“True intellect should not appear to be intellectual.”
-Nassim Taleb

I don’t agree with Taleb on that because I personally do not care what people look like. I don’t care about style. I care about substance. I also care about people who are transparent, accountable, and trustworthy.

In a chapter he named after everyone’s favorite President, “The Facts Are True, The News Is Fake”, Taleb makes a more important point about the intellectual dishonesty of today’s conflicted and compromised media:

“The divergence is evident in that journos worry considerably more about the opinion of other journalists than the judgment of their readers. Compare this to a healthy system, say that of restaurants. Restaurant owners worry about the opinion of their customers, not those of other restaurant owners.” -Skin In The Game, pg 181

Lower-Highs + EM Risks - taleb

Back to the Global Macro Grind…

I personally don’t care about the opinions of Old Wall macro strategists either. I care about the opinions of analysts, strategists, PMs, CIOs, etc. who are our customers. We collaborate with many of them within the framework of our rate of change #process.

Process, process, process..

Yep, you self-righteous Mucker you… I get it. My competition doesn’t like me. If they did, Hedgeye wouldn’t be successful. Winning the backslapping contest is for people who don’t have a process as their backbone. I love competing with them.

After 2 full days of meetings in New York City, one thing is crystal clear – Wall Street is reluctantly long all sorts of international equity, credit, and currency exposure and looking for reasons why it’s not all acting like alpha should.

A surprisingly large consensus was not setup for this sustained breakout in the US Dollar. This FX and EM move in particular is currently causing some major problems in parts of the hedge fund community.

So let’s start with a real-time rate of change update on that front:

  1. US Dollar Index is testing fresh YTD highs this morning up +0.3% at 93.86
  2. EUR/USD is breaking down to fresh YTD lows of $1.17
  3. Turkish Lira continues to crash and is now down over -20% YTD
  4. EM currencies like the Argentine Peso and Brazilian Real continue to signal Bearish TREND @Hedgeye
  5. EM inflation will continue to rise off its cycle lows as it is reported in local FX
  6. Real EM GDP Growth will continue to slow from its epic 2017 cycle highs
  7. EM Asia Equity markets like Malaysia were down another -2.2% overnight
  8. EM Europe Equity markets like Poland are down another -1.5% this morning and continue to signal Bearish TREND

Some of this stuff is too micro for the Macro Tourist journos out there. They like the big stuff – you know, like really big and huge stuff – like Trump, China, and Europe. Some of them really like the #Bitcoin too.

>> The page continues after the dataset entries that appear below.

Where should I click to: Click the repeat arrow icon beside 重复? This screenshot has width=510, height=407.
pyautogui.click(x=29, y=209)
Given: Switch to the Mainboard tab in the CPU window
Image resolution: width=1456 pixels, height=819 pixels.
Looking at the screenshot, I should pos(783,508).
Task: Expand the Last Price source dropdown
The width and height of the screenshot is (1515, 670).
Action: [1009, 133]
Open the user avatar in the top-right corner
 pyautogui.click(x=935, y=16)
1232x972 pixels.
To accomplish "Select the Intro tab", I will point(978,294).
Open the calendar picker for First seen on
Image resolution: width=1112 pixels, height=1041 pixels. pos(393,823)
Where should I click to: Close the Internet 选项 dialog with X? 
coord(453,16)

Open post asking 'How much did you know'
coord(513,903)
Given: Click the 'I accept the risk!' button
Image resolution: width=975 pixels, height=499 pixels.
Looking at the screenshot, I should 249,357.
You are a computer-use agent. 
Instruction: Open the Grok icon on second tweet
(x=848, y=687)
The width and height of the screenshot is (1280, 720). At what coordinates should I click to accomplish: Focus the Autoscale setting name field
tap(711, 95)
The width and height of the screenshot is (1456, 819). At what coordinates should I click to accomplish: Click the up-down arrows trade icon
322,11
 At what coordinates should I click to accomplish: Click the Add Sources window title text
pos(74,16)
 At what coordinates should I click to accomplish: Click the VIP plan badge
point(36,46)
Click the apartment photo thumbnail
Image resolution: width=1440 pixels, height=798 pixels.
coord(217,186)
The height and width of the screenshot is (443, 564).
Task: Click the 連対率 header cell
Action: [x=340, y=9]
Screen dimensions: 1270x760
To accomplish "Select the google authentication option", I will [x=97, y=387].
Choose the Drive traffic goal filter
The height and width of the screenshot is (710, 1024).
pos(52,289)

Here’s the update on 3 of those things:

  1. Chinese stocks dropped another -1.4% overnight after failing @Hedgeye TREND resistance (again)
  2. European PMIs for the month of May continued to slow to new YTD lows
  3. Bitcoin failed @Hedgeye TREND resistance (again) in May and has immediate-term downside to $7803

As opposed to being long the world’s reserve currency (US Dollar) and/or liquid US domestic equity and commodity exposures that are linked to US #InflationAccelerating (Oil, Natural Gas, Energy Stocks, etc.), Wall Street is long a lot of other stuff…

And not all that stuff is what THEIR customers really understand!

But no worries. There’s only about $3.5 TRILLION out there in US Dollar denominated Emerging Market Debt… and I’m sure there are plenty of intellectual arguments for why that credit exposure is “safe” and/or some central banker will try to insure as much.

I realize a trillion dollars isn’t all that it used to be. Then again, neither are some of the Old Wall hedge fund “macro” guys that don’t want to be my customers because we’re on the other side of the stories they tell my competitors! I do love this game.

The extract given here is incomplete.